Return the part of the listing below that opens with the line containing "Click the share user icon beside Pi_Cam title" and runs through the end of the listing, reproducing each line word for word. Leave the pictures out of your answer.
══ Data for this exercise ══
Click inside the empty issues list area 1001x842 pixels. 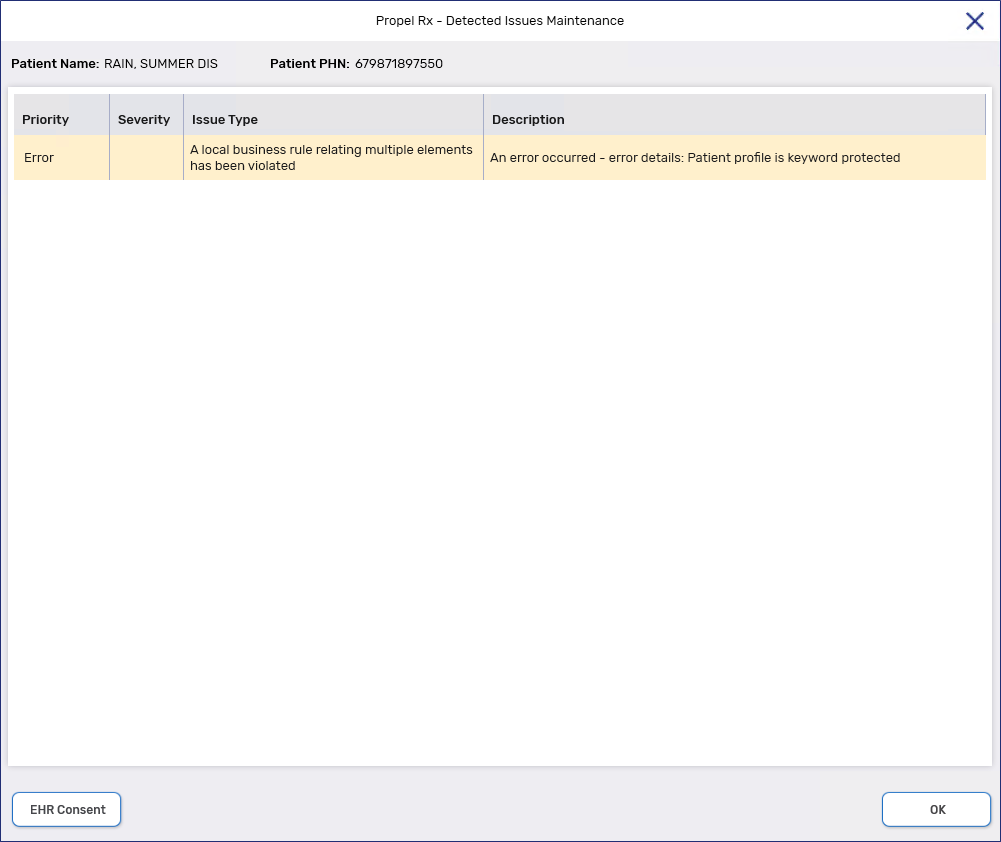click(500, 450)
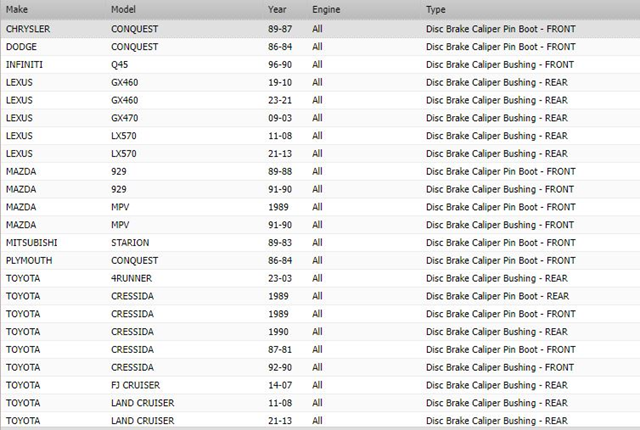Select the 96-90 year cell
The image size is (640, 430).
279,65
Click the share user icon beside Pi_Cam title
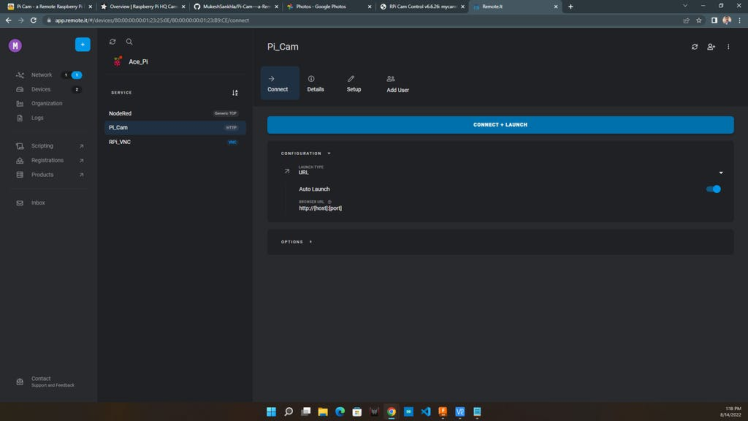The height and width of the screenshot is (421, 748). tap(711, 47)
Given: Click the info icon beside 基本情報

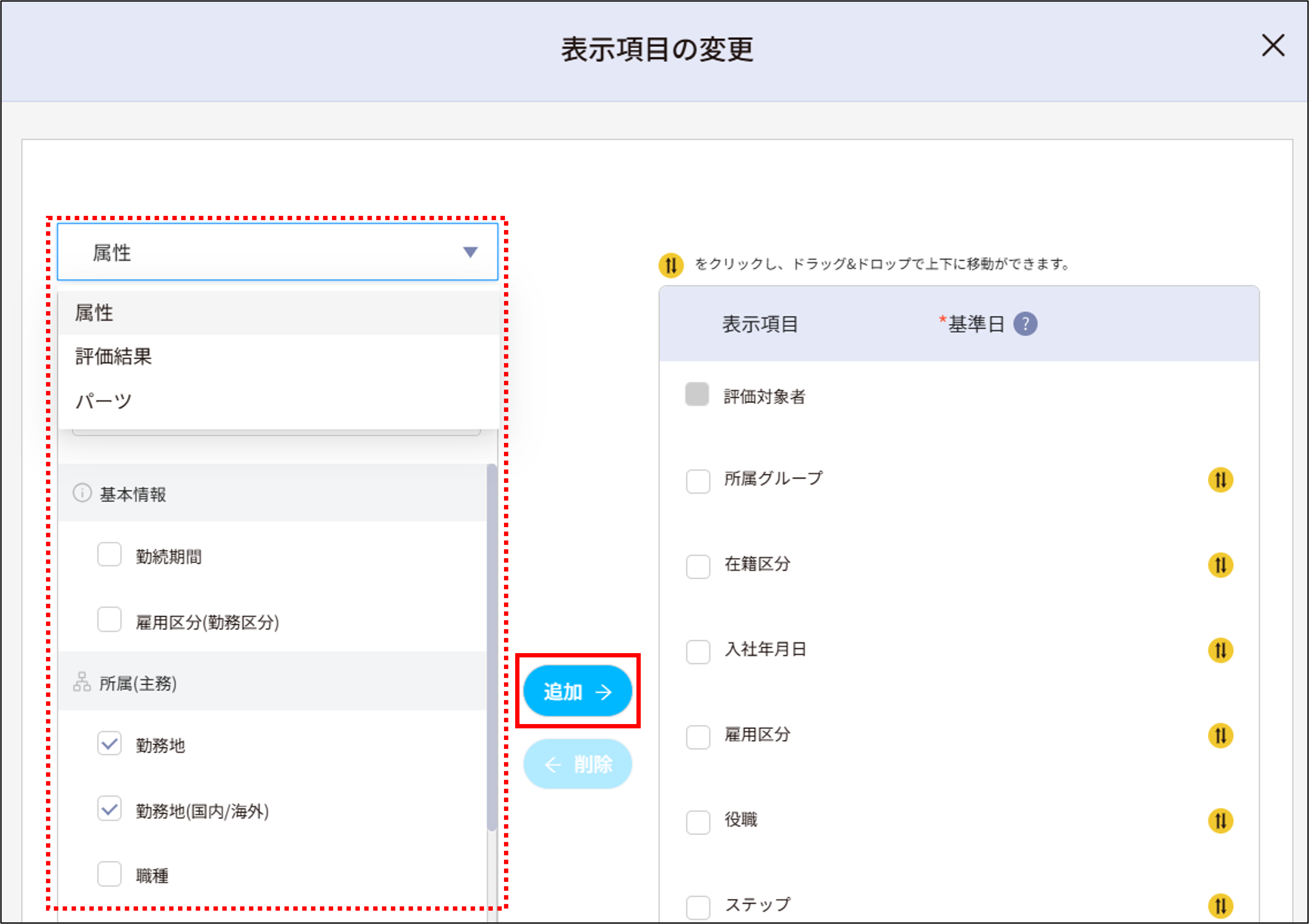Looking at the screenshot, I should coord(82,492).
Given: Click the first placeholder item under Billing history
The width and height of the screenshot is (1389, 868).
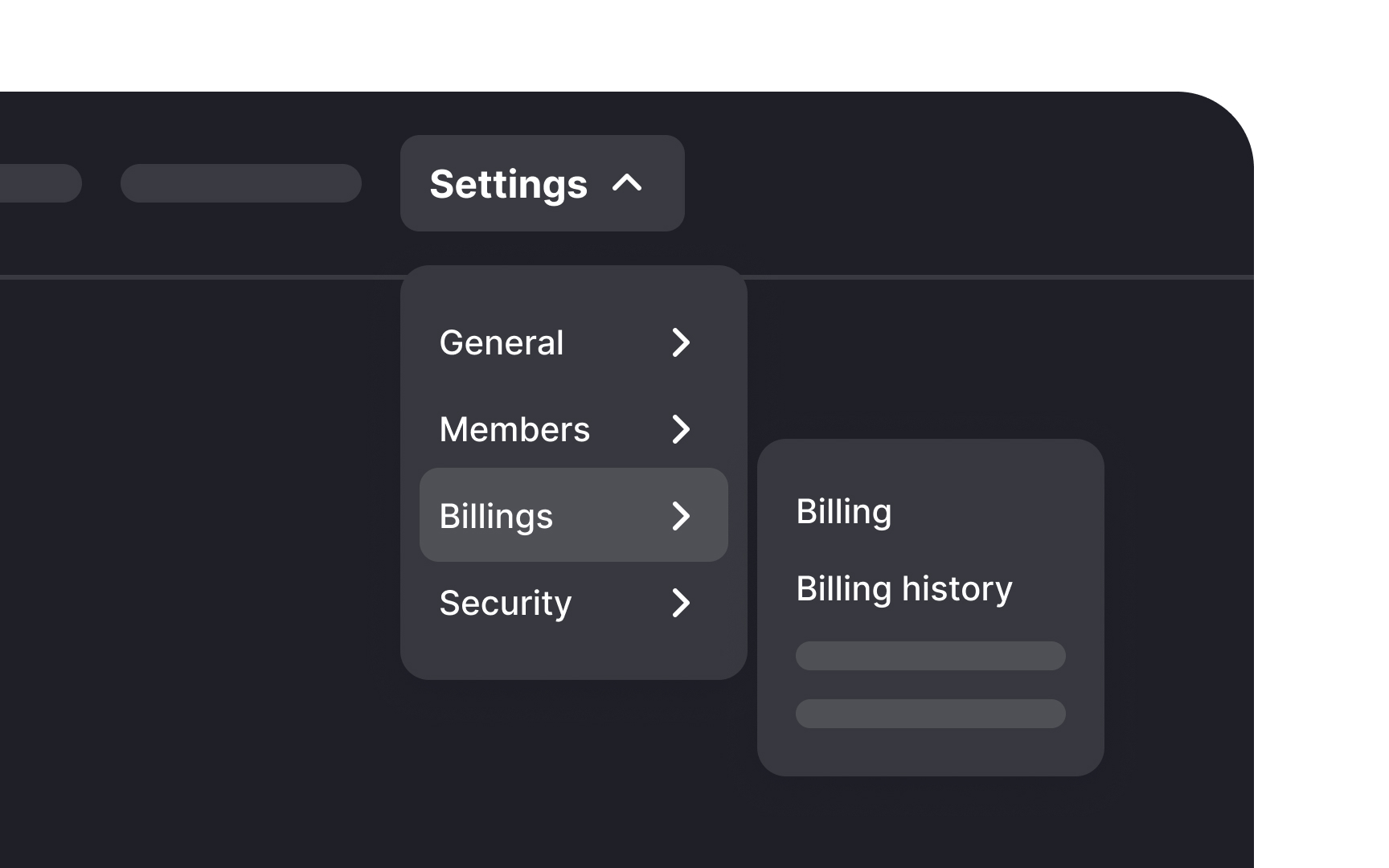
═══
▸ **Exercise answer**:
Click the share user icon beside Pi_Cam title
The height and width of the screenshot is (421, 748). tap(711, 47)
Given: Click the info icon beside 基本情報

Looking at the screenshot, I should coord(82,492).
Given: Click the first placeholder item under Billing history
The width and height of the screenshot is (1389, 868).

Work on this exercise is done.